Now Celebrity Apprentice was, of course, created and hosted by the creatively coiffed real estate magnate Donald Trump—that is, before NBC severed ties with him over racist comments he made about Mexican immigrants—who is now running for President of the United States. When I mention Trump (and his recent comments about Mexicans), Lil Jon rolls his eyes and shakes his head repeatedly in disbelief. “We’re not talking about that,” he says, chuckling. “We ain’t even going to get into that! That’s a whooooooole other thing.”

Entitled assholes aside, Lil Jon’s transition from hip-hop to dance music didn’t happen overnight. He says he put in the work, going to festival after festival and observing the world’s top DJs to see what they brought to the tables, talking their ears off after shows. He’s adamant that he wasn’t trying to be a “poseur”—a word he repeats several times throughout our chat—explaining that he began his career as a dancehall DJ in the early ‘90s before playing garage and Frankie Knuckles-type house.

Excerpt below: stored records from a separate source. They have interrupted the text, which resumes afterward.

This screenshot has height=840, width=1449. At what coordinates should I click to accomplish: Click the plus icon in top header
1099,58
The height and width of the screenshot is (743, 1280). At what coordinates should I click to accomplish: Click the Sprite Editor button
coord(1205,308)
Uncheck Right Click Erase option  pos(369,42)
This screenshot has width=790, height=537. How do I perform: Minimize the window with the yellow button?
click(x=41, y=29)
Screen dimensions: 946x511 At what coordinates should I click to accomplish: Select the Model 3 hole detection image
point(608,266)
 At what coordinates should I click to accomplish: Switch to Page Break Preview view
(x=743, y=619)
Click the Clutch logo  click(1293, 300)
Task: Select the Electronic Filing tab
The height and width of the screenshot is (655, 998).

“I’ve actually been DJing house music longer than a lot of these EDM DJs,” he says matter-of-factly. “I wasn’t just being a poseur. I studied the community intently, and what attracted me was the energy. Nobody was fightin’, and everybody just wanted to have a good time and party—and that’s really what I’m about. When people hear my name, they’re gonna go because they know they’re gonna have a good time and party.”

“A lot of people are still lookin’ at me as Lil Jon in 2004 and 2005 and not accepting where I am now,” he continues. “I see comments on the Internet that are like, ‘Oh, this muthafucka DJ’s now?’ and I have to check people sometimes, and tell them if they knew their history they’d know I’ve been DJing on vinyl since 1990 and 1991.”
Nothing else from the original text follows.